Is Facebook an impartial platform, or a curated guide to the news of the day? The world's biggest social network wants it both ways. It's about to realize that's easier said than done.
Technology news site Gizmodo reported last week that Facebook's "Trending Topics" section, ostensibly a collection of the most widely-shared stories on the social network, involves more human intervention than previously thought. In a follow-up story Monday, an unnamed source told Gizmodo that Trending Topic team members prevented some popular conservative issues from appearing in the module. (Facebook denies this.) Predictably, this story has alarmed conservatives and media reporters alike.
Let's set aside the fact that it's unclear how many Facebook users even pay attention to Trending Topics, which sits in a sidebar on Facebook's desktop interface and is completely buried in its mobile app. Let's also establish that Gizmodo's reporting has nothing at all to do with News Feed, the reason most of Facebook's billion-plus users come to the site.
Gizmodo's reporting is still a big deal, because Facebook wields a potentially enormous amount of power in steering the national conversation. More than 60% of Facebook users say they get news from the site. Media outlets (like TIME) increasingly rely on Facebook as a source of traffic. Facebook also has a history of tinkering with what we see on the site, often without transparency. Some people think that a malevolent Facebook could easily tip this year's presidential election in one candidate's favor. That's in part why Republican Sen. John Thune is now demanding Facebook answer questions about the report.
The real problem with Facebook's Trending Topics isn't that it's subject to human bias. The problem is that Trending Topics is a feature that wants to be two things at once. To Facebook users, it appears to be a list of popular news stories being shared on the site at a given point in time. To Facebook's employees, the feature is an opportunity for the company to exhibit its bona fides as a reliable news source. It gives the company a place to point and exclaim, "Look, news!" While investors are largely pessimistic about Twitter, this is one space where it still leads Facebook.

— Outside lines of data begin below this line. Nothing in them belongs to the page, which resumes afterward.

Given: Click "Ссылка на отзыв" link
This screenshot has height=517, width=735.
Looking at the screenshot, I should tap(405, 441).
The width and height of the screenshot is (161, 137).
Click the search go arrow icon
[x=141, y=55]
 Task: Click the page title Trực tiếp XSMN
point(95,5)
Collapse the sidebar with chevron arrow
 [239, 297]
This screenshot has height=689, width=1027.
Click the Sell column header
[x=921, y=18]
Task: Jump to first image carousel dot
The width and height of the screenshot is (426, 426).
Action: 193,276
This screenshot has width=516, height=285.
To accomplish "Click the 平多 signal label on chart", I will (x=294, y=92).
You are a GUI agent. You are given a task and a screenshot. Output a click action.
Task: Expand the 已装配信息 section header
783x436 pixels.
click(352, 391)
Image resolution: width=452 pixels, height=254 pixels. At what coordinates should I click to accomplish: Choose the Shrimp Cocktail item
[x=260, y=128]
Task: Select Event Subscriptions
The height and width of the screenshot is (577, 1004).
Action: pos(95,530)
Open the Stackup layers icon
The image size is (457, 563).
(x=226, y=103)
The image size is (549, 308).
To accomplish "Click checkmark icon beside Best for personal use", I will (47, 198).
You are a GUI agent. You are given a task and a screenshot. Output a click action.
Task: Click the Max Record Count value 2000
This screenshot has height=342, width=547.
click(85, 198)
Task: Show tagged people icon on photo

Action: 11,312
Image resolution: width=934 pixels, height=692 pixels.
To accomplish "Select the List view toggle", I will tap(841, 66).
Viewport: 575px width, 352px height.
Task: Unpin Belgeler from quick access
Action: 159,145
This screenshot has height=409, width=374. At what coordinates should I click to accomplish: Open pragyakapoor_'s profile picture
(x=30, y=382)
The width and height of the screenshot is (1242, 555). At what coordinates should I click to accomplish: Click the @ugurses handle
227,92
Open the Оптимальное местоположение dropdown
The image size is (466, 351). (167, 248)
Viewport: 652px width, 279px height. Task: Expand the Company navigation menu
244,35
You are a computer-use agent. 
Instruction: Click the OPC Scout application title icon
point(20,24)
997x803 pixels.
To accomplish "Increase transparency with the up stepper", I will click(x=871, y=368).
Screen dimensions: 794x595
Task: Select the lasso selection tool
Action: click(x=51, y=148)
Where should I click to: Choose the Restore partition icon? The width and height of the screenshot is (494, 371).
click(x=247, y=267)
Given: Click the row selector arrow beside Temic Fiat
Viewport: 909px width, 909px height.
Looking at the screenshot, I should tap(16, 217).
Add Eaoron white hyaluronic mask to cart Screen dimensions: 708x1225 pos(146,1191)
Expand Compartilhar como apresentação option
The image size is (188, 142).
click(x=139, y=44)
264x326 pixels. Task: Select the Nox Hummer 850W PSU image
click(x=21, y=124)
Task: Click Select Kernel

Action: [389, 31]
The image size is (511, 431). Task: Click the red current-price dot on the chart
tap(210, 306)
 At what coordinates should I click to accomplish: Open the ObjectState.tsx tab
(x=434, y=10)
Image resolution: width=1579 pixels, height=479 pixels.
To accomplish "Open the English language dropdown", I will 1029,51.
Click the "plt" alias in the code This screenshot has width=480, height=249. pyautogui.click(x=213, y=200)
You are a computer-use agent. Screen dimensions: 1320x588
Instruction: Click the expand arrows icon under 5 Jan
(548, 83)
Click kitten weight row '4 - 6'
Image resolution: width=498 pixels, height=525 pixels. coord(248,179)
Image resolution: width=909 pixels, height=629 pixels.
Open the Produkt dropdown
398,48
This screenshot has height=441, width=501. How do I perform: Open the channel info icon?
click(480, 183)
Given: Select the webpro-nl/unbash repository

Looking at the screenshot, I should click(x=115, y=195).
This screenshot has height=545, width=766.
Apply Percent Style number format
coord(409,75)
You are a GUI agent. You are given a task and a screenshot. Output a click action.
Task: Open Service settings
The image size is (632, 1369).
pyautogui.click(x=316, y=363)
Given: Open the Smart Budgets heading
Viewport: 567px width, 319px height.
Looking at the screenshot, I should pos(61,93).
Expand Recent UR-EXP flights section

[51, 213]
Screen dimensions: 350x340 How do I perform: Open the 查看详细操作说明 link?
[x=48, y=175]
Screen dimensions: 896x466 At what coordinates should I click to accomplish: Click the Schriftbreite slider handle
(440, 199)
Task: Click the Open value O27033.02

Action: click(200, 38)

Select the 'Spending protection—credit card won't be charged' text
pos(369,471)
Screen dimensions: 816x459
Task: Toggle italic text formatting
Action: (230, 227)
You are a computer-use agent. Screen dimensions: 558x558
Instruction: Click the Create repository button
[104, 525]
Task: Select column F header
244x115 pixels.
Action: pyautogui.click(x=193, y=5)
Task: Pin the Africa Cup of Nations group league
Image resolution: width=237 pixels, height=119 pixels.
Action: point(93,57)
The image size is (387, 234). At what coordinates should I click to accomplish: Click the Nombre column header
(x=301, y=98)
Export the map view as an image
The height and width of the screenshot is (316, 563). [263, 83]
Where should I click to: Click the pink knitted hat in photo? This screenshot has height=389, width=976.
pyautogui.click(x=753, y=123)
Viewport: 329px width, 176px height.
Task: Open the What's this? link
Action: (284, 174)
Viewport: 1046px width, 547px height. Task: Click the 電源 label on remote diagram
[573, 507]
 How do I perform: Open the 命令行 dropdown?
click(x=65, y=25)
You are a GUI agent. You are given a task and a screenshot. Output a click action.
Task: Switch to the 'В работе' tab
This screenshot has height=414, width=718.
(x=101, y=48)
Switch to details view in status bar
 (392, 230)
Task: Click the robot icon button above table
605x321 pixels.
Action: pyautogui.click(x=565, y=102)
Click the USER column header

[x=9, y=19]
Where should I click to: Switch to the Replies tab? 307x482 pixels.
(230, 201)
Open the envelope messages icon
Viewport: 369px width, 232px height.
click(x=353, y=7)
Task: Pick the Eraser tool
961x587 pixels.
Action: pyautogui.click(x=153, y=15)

The issue is that those two functions work against each other. If Trending Topics was truly a list of what's popular on Facebook, it would likely be little more than celebrity videos and reports of animals escaping from the zoo. That, of course, wouldn't make Facebook look like a hard news destination. But having human curators separate the wheat from the chaff naturally introduces bias. Curation is simply bias in action. This inherent tension invites problems for a place where Americans are now spending 50 minutes every day.
Where does Facebook go from here? Perhaps it can learn a lesson from Google. Google Trends is a publicly accessible look at the most popular search terms at any given moment. It's a window into the zeitgeist that can be at once fascinating, terrifying and depressing. But most importantly, it's objective: Google has no strategic need to filter what's shown there. (It should be said that Google has shown interest in being more like Facebook, particularly with its failed Google Plus social network.) If Facebook wants to keep Trending Topics in place, it might be time for the feature to, like Google Trends, show what's really popular on the platform.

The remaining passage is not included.